High taxonomic diversity and miniaturization in benthic communities under persistent natural CO2 disturbances.

Metabarcoding techniques have revolutionized ecological research in recent years, facilitating the differentiation of cryptic species and revealing previously hidden diversity. In the current scenario of climate change and ocean acidification, biodiversity loss is one of the main threats to marine ecosystems. Here, we explored the effects of ocean acidification on marine benthic communities using DNA metabarcoding to assess the diversity of algae and metazoans. Specifically, we examined the natural pH gradient generated by the Fuencaliente CO2 vent system, located near La Palma Island (Canary Islands). High-resolution COI metabarcoding analyses revealed high levels of taxonomic diversity in an acidified natural area for the first time. This high number of species arises from the detection of small and cryptic species that were previously undetectable by other techniques. Such species are apparently tolerant to the acidification levels expected in future oceans. Hence and following our results, future subtropical communities are expected to keep high biodiversity values under an acidification scenario, although they will tend toward overall miniaturization due to the dominance of small algal and invertebrate species, leading to changes in ecosystem functions.

Use of survival rates of the barnacle Chthamalus stellatus as a bioindicator of pollution.

Concentrations of heavy metals and trace elements in marine environments have increasingly become a problem for several ocean ecosystems, due to increments in pollution. Habitats daily exposed to extreme conditions, such as the intertidal rocky platforms and pools, are more vulnerable to pollution effects. In the coast of Punta del Hidalgo (Tenerife, Spain), we have located a water-treatment plant that could be pouring periodically pollutants to the near shore. We studied coverage and survival rates of the cirriped Chthamalus stellatus inhabiting the intertidal near the sewage pipe of the water plant of ​Punta del Hidalgo and in a control area in a proximate location. Concurrently, water samples from intertidal pools were obtained from both affected and control areas in order to corroborate the presence of pollutants, analyzing the concentrations of metals and trace elements. The results obtained clarified that the area near the underwater outfall presented higher percentage of coverage and mortality of C. stellatus than the control zone. The analysis of metal content in water samples also showed higher concentrations of metals for the affected area compared to the control one. We therefore propose the use of survival rates of populations of C. stellatus in the intertidal as bioindicators of metal pollution.

(Saved entries)
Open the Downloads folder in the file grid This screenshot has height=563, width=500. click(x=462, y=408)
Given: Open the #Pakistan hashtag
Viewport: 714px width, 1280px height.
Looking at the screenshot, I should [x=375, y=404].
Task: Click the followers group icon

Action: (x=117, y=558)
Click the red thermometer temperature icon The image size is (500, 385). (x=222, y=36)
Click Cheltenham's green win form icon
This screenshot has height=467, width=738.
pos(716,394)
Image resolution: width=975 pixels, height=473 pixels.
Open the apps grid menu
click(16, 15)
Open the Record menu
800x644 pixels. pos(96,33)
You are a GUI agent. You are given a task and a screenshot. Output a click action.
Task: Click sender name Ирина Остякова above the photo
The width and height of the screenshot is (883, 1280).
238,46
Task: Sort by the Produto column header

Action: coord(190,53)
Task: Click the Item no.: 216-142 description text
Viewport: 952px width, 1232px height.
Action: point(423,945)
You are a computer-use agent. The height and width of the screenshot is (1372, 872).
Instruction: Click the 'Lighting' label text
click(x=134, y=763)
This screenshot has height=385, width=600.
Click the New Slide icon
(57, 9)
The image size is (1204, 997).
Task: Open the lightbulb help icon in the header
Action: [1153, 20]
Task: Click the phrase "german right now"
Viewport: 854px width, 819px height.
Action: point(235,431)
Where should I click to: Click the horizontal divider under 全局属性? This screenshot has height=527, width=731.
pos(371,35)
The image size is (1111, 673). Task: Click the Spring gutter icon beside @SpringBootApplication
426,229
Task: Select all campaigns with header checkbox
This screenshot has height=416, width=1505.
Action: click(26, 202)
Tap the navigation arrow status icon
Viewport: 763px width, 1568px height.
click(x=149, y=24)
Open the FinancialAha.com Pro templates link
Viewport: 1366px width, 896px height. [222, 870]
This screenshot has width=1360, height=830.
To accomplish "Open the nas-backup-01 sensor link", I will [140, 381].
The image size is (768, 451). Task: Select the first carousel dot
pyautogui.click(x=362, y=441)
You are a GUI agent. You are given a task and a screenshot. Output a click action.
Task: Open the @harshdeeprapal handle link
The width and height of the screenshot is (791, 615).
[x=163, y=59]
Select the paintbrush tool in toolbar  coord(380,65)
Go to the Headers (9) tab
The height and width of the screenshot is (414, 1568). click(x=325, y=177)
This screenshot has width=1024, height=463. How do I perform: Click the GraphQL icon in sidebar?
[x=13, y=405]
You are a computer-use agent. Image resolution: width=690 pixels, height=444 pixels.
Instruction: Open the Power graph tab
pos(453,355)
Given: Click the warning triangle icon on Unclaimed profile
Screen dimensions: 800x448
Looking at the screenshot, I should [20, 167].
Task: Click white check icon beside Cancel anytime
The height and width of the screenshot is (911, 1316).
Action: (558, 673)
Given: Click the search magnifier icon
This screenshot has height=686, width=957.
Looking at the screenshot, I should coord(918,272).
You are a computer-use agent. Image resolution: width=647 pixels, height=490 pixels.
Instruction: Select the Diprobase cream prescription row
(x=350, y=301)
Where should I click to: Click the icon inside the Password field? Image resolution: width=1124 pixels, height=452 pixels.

◆ REQUIRED ACTIONS ◆
a: List every place name that appears in the marine research abstracts.
b: Answer these questions from the marine research abstracts:
(i) What technique was used to assess the diversity of algae and metazoans at the CO2 vent system?
(ii) What organism's survival rates were studied near the sewage pipe?
(iii) Which area had higher metal concentrations in the water samples?

◆ SOLUTION LIST ◆
a:
Fuencaliente
La Palma Island
Canary Islands
Punta del Hidalgo
Tenerife
Spain

b:
(i) DNA metabarcoding
(ii) The barnacle Chthamalus stellatus
(iii) The affected area near the underwater outfall